Son pocas las imágenes en que vemos a Clara sonriendo y feliz y en la mayoría de estos momentos comparte el espacio con Santiago. El instante mágico sucede cuando ambos van al río y el joven la incita a sumergirse. Como en una ensoñación, las imágenes nos muestran a Clara durante unos segundos, vistiendo el traje azul de princesa que nunca podrá usar. Esta breve e ilusoria transformación produce en ella una felicidad exultante. Luego la pareja comparte secretos tan íntimos y dolorosos -el espectador no los escucha- que se funden en un abrazo y oímos quedamente los sollozos de sus cuerpos amalgamados en uno.
La borradura del goce
El goce masturbatorio de Clara nunca se nombra. Al ver a Santiago y a María haciendo el amor, Clara huye al bosque y se masturba hasta lograr el placer infinito del orgasmo. Un coro de luciérnagas -quizás las almas de tantas mujeres reprimidas- la acompaña cuando queda rendida. Yuca es quien la despierta con sus lamidos de amor, aún en medio del placer.

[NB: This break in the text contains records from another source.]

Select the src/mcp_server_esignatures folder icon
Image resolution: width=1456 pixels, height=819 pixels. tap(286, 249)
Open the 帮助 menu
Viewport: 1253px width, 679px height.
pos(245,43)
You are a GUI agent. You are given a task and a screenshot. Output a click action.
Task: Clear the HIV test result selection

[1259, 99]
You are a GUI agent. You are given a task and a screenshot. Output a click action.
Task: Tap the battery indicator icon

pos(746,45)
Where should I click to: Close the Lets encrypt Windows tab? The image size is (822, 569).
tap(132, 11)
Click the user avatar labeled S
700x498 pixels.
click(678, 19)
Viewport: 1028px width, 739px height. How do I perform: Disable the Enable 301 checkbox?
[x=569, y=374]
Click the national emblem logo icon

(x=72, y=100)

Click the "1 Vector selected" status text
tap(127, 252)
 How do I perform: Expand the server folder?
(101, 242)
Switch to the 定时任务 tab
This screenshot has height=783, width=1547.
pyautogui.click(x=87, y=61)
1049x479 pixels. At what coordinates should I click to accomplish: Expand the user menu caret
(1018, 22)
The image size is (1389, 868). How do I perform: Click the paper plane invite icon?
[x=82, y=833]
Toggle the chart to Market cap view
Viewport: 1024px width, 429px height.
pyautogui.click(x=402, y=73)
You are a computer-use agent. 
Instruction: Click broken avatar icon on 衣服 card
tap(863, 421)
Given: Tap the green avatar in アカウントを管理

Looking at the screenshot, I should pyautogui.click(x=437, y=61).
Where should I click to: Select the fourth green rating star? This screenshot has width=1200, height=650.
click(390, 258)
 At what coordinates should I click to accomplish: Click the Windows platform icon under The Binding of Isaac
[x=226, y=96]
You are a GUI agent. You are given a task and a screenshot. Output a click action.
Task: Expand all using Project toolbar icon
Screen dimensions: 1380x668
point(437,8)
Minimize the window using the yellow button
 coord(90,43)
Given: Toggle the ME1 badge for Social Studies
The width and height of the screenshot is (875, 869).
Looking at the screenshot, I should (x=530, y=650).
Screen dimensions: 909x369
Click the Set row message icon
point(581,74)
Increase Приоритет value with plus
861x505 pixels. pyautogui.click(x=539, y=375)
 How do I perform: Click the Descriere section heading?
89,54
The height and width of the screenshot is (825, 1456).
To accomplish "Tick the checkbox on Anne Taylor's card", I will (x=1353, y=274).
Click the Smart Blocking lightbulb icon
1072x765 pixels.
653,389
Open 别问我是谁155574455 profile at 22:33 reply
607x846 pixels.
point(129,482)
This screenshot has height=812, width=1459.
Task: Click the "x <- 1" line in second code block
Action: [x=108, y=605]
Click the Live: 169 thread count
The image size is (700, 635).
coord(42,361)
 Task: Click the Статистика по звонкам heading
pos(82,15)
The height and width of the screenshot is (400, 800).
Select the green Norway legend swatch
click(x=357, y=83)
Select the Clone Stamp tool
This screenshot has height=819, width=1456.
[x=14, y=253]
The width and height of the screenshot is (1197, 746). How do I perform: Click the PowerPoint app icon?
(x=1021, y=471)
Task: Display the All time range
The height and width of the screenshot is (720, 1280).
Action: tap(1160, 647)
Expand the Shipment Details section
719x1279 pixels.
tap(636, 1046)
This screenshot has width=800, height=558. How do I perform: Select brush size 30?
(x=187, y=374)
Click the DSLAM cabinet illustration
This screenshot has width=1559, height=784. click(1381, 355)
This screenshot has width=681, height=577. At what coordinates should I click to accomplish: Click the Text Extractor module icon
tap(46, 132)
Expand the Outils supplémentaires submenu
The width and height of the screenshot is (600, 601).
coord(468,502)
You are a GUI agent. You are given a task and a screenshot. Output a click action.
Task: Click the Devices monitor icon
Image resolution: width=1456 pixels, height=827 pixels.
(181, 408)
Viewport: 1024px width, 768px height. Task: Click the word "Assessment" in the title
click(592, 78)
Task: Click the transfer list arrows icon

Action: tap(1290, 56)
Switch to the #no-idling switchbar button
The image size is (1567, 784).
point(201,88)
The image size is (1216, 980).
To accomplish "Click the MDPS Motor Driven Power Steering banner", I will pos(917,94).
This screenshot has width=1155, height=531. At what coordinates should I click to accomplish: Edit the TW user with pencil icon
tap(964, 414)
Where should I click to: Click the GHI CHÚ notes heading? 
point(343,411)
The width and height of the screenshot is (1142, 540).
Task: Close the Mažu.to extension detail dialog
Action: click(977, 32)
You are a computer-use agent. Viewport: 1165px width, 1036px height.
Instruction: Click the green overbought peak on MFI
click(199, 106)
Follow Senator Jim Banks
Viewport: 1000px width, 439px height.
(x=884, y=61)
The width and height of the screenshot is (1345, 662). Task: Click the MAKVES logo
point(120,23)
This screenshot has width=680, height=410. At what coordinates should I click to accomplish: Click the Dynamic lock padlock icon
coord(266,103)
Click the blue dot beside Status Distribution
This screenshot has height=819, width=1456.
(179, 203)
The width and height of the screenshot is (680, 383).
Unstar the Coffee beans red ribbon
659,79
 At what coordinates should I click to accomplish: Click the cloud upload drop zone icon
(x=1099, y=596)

En poco más de tres siglos la masturbación ha pasado de ser considerada un pecado y una enfermedad a comprenderse -sobre todo en las mujeres- como un proceso de liberación y apropiación del cuerpo. No lo es para doña Fresia, quien ve en el placer de Clara el horror, lo innombrable, una “cochinada”, una “culebra que la atormenta”. Por ello, Clara debe ser castigada y la madre le quema las manos. Su acto quiere borrar el clítoris porque este, a la vez que permite la independencia, procura un goce infinito. Y el cuerpo de Clara lo ha descubierto. Álvarez lo convierte en el verdadero centro del filme, en la revolución silenciosa de la mujer. A partir de entonces, Clara, dueña de su cuerpo, se enfrentará a la madre castrante e iniciará su liberación.
La cenicienta liberada
Clara desea un vestido azul. María y ella tiñen un traje rosa aunque Clara -que no es tonta- insiste en que es morado. El vestido es viejo, feo y mancha la piel. Una tarde, Clara roba el traje de quinceañera de María, se corona con una diadema de flores y luces -significativamente- y atraviesa el pueblo en busca de Santiago. Una Clara de sonrisa, vestido y luces en la cabeza representa una de las imágenes más asombrosas y perdurables de nuestro cine.
En medio del bullicio de la fiesta, un sobrino le comenta a Clara que encontraron muerta a una yegua blanca. Clara llora a solas y Santiago la consuela. Los sentimientos de la mujer están en ebullición, se confunden entre el dolor y la pasión. El erotismo reprimido durante años se desborda, Santiago la rechaza y Clara se confabula con la naturaleza en una fuerza de destrucción total. Un fuego destructor y purificador le permitirá renacer y convertirse en Clara, una mujer dueña de su cuerpo y de sus decisiones.
Clara Sola muestra un drama de una Costa Rica rural y atávica que creíamos haber olvidado. Pero sobre todo pone en escena un patriarcado vigente en que, aunque resulte paradójico, son las mujeres las que sostienen y reproducen el sistema de dominación real y simbólica. No se trata de que la madre castrante sea mala, por el contrario, quiere a su hija y cree que hace lo mejor para protegerla. Con sutileza y verosimilitud, el filme no propone una historia maniquea o estereotipada y su estética nos implica como espectadores de manera orgánica: nos enfrentamos a un espectáculo visual con todo nuestro cuerpo y nuestros sentidos. Más que una película, Clara Sola nos propone una experiencia que no podemos rehuir.